ЗАДАНИЯ:
(1) Что караванщики покупают в кондитерской, согласно тексту о Кушке?
(2) Объясните по тексту о Кушке, почему ровная мелодия колоколов каравана переходит в аккорды с частыми паузами.
(3) Перепишите фрагмент текста о Кушке между словами "Похоже, что караван" и "проникал внутрь стен." включительно, заменив "крепость" на "цитадель".

ТЕКСТ ДЛЯ ЧТЕНИЯ:
◆ ◆ ◆ ◆ ◆
Птица, утром покинув пушкинские сады, к ночи может увидеть горы Северной Индии. Пыль, затмевающая солнце над городом Кушкой в часы южного ветра, идущего с дикою скоростью, еще не успевает потерять запах индийской земли, как падает желтою изжарью на землю и человека в пограничной Туркмении. Тучи не успевают насытиться туманами Гиндукуша, как уже текут сыростью над миндальными рощами позади Кушки или просыхают над жаровней тахта-базарской равнины, вися тряпьем на веревке горизонта.
Караваны Афганорусса входят в Кушку со стороны поселка Полтавского, учредившего Украину хат и садиков на прирубежных пустошах. Девки выскакивают к воротам и кричат поводырям верблюдов:
— Чего привезли, страшидла? У-у гадюки, ходите к нам чай пить, песни играть будем!..
Афганцы торжественно смеются и машут руками, верблюды путают свой шаг, толкаются, выскакивают из строя, и ровная мелодия колоколов переходит в аккорды с частыми паузами.
Похоже, что караван исполняет марш перед входом в город.
Кушка, бывшая крепость, обнесена стеной, ветхой, как забор провинциального цирка.
Афганцы проходят ворота с дикими криками, и в воздухе улиц, занятом полковою музыкой и песнями, начинается давка и разноголосица воплей.
Раньше, до революции, ни один азиат не проникал внутрь стен.
Теперь иные законы: сдав груз, караванщики сходятся в кооперативе, где, как на выставке счастья, долго и чувствительно выбирают ситцы, чайную посуду и парфюмерию. Потом они отправляются в аптеку за хиной и в кондитерскую за местным печением, которое любят покупать еще теплым и мягким.
Их можно видеть позже в поселке Полтавском, на скамейках перед хатами. Они играют на губных гармошках и поют с девчатами песни из русско-афганских слов.
Даже здесь не расстаются они с купленными вещами — с примусами, сковородками и полотенцами. Еще они любят оцинкованные ведра, — складывают в них все покупки и ходят, подбоченясь, с ведром на согнутом локте.
Возвращаясь к себе домой, они рассказывают о Кушке. Слух идет со скоростью ветра, ветер в Индию быстр, в деревнях Северной Индии запоминают славные случаи, происшедшие с поводырями верблюдов в городках за советской границей.
◆ ◆ ◆ ◆ ◆
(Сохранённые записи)

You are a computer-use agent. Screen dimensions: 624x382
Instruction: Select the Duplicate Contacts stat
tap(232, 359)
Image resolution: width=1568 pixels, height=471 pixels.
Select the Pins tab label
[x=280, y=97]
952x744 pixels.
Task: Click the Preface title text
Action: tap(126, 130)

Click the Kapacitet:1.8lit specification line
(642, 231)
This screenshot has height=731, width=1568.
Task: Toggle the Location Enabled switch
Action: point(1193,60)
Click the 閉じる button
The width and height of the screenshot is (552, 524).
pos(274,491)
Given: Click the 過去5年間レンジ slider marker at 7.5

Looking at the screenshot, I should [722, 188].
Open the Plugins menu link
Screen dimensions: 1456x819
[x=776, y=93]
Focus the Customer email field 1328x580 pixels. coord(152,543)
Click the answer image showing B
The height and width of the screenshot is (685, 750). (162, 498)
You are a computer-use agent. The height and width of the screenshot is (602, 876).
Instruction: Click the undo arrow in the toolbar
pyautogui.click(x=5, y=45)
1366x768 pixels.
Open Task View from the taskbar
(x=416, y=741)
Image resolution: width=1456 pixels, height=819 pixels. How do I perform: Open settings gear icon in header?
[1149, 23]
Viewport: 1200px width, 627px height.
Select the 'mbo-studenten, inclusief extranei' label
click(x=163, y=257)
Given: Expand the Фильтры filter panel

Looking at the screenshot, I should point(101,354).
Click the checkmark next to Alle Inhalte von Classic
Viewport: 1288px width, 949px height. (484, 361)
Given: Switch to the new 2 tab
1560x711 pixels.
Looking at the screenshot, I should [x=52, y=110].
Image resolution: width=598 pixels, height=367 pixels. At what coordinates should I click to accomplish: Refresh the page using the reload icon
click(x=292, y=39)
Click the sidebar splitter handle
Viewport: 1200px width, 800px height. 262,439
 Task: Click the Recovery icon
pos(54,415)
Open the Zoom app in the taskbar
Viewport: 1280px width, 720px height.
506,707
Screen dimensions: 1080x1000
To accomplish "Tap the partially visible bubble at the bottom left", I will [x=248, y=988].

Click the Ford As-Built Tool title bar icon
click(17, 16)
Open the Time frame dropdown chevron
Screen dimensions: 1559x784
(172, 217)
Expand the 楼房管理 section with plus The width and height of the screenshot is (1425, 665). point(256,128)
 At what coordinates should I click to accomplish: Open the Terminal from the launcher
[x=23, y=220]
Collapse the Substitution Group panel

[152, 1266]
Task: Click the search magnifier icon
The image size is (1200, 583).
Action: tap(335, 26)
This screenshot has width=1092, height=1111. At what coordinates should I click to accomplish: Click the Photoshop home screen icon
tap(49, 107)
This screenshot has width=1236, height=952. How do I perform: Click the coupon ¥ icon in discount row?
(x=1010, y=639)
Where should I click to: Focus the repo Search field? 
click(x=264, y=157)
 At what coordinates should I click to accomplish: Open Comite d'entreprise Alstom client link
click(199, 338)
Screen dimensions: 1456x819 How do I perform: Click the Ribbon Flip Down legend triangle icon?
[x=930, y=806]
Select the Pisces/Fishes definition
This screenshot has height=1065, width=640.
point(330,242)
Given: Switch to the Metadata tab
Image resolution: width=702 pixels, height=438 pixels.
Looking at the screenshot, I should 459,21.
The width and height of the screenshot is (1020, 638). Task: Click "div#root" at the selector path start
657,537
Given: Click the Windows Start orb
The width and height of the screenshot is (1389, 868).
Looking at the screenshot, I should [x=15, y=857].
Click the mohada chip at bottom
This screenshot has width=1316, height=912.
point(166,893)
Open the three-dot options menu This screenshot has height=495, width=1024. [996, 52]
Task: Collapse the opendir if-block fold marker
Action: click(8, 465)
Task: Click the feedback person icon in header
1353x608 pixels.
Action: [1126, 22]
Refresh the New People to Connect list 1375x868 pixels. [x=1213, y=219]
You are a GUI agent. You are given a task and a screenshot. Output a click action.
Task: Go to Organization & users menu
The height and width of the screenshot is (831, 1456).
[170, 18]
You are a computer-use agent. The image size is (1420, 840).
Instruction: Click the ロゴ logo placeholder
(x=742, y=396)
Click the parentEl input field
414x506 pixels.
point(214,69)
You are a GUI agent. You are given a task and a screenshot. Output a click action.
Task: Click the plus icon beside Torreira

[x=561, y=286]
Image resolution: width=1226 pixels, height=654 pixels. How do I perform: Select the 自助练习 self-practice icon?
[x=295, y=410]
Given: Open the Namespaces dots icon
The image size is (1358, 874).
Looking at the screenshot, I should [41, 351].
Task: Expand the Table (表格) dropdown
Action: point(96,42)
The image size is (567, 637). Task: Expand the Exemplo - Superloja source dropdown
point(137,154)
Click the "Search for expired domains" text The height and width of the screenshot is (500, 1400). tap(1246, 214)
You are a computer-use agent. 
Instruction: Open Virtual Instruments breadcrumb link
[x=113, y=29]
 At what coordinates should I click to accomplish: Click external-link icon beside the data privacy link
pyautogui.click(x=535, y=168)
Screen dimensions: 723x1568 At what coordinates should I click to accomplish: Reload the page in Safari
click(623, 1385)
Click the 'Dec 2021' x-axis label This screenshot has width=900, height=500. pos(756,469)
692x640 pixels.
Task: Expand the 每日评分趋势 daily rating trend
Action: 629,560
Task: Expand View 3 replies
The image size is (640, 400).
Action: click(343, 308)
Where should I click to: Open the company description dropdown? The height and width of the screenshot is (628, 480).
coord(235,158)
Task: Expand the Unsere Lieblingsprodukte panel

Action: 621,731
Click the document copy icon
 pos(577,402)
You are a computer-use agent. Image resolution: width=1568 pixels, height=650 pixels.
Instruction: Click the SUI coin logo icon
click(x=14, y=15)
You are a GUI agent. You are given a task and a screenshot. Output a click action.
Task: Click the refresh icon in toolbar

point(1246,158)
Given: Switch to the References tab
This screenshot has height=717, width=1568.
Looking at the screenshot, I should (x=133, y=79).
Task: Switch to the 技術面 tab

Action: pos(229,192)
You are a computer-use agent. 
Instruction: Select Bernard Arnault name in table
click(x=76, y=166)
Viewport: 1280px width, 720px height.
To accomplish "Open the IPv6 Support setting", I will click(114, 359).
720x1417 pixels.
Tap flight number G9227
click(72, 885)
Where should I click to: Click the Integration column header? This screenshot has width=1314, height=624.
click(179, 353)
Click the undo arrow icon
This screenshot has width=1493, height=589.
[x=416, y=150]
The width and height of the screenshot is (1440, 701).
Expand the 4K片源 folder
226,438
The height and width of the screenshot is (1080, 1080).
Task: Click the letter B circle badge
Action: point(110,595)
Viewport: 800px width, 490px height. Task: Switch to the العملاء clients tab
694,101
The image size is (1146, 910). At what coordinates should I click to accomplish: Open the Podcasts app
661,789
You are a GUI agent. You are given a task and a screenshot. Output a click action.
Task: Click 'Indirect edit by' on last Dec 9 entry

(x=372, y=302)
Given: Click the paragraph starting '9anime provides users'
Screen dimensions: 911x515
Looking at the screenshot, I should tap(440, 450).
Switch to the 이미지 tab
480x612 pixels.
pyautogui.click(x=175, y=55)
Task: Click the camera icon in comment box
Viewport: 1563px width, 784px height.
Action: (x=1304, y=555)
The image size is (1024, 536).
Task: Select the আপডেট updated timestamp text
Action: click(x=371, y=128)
◆ ◆ ◆ ◆ ◆
ПИСЬМЕННЫЕ ОТВЕТЫ:
(1) Местное печенье, которое они любят покупать еще теплым и мягким.

(2) Верблюды путают свой шаг, толкаются и выскакивают из строя. Поэтому ровный звон колоколов сменяется аккордами с частыми паузами.

(3)
Похоже, что караван исполняет марш перед входом в город.
Кушка, бывшая цитадель, обнесена стеной, ветхой, как забор провинциального цирка.
Афганцы проходят ворота с дикими криками, и в воздухе улиц, занятом полковою музыкой и песнями, начинается давка и разноголосица воплей.
Раньше, до революции, ни один азиат не проникал внутрь стен.